- Born: December 15, 1842 Pottersville, Pennsylvania
- Died: September 8, 1907 (aged 64) Cottage City, Prince George's County, Maryland
- Branch: United States Army
- Rank: Brigadier General
- Commands: Chief of Artillery

= Samuel Meyers Mills Jr. =

United States Army general

Brigadier General Samuel Myers Mills Jr., (born December 15, 1842, in Pottersville, Pennsylvania, and died September 8, 1907, in Cottage City, Prince George's County, Maryland) served as the United States Army's chief of artillery from 1905 to 1906. He was the great-grandson of William Mills, a soldier in the American Revolution who enlisted in January 1776 and served seven years in Captain Caleb North's Company under Colonel Anthony Wayne. He was Chief of Artillery from 20 June 1905 until 2 October 1906.

The fortification on Corregidor Island, the Philippines, was designated a United States Military Reservation in 1907 and named Fort Mills in Brigadier General Mills's honor. Fort Mills, nicknamed "The Rock", was twice the site of heavy fighting during World War II, initially as the site of the Allies' last defense of the Philippines on May 2, 1942, after their defeat at Bataan, and subsequently during the Allied liberation of the Philippines under Gen. Douglas MacArthur in February 1945.

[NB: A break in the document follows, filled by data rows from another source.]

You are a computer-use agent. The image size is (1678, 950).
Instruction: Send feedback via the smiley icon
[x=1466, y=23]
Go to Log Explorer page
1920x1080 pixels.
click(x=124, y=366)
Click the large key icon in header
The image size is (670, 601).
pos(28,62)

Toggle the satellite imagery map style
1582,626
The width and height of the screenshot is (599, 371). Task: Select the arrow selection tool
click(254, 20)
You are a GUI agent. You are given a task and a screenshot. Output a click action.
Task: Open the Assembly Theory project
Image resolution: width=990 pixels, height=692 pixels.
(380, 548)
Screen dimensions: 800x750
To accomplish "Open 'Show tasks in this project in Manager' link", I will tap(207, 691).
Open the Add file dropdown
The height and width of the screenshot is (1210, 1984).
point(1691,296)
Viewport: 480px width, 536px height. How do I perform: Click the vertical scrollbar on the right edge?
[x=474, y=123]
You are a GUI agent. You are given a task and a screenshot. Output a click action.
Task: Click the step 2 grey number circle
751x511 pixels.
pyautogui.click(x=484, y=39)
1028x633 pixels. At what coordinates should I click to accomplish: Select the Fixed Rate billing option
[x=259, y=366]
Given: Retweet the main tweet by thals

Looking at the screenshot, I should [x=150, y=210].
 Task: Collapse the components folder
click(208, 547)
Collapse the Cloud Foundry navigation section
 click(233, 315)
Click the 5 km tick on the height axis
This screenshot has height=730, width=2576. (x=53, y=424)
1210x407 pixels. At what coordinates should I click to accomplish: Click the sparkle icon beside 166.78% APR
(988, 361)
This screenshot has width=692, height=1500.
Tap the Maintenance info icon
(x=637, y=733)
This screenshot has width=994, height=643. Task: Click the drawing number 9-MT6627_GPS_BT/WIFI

In Mills's honor, the USAMP General Samuel M. Mills, a U.S. Army mine planter ship, was built in 1908–09 by the New York Shipbuilding Company of Camden, New Jersey, for the Submarine Mine Service of the United States Army Coast Artillery Corps, a division of the United States Army, Office of the Quartermaster General. After being retrofitted as a cable ship, she was renamed the USCGC Pequot and during World War II laid cable along the eastern seaboard of the United States, bolstering US defenses.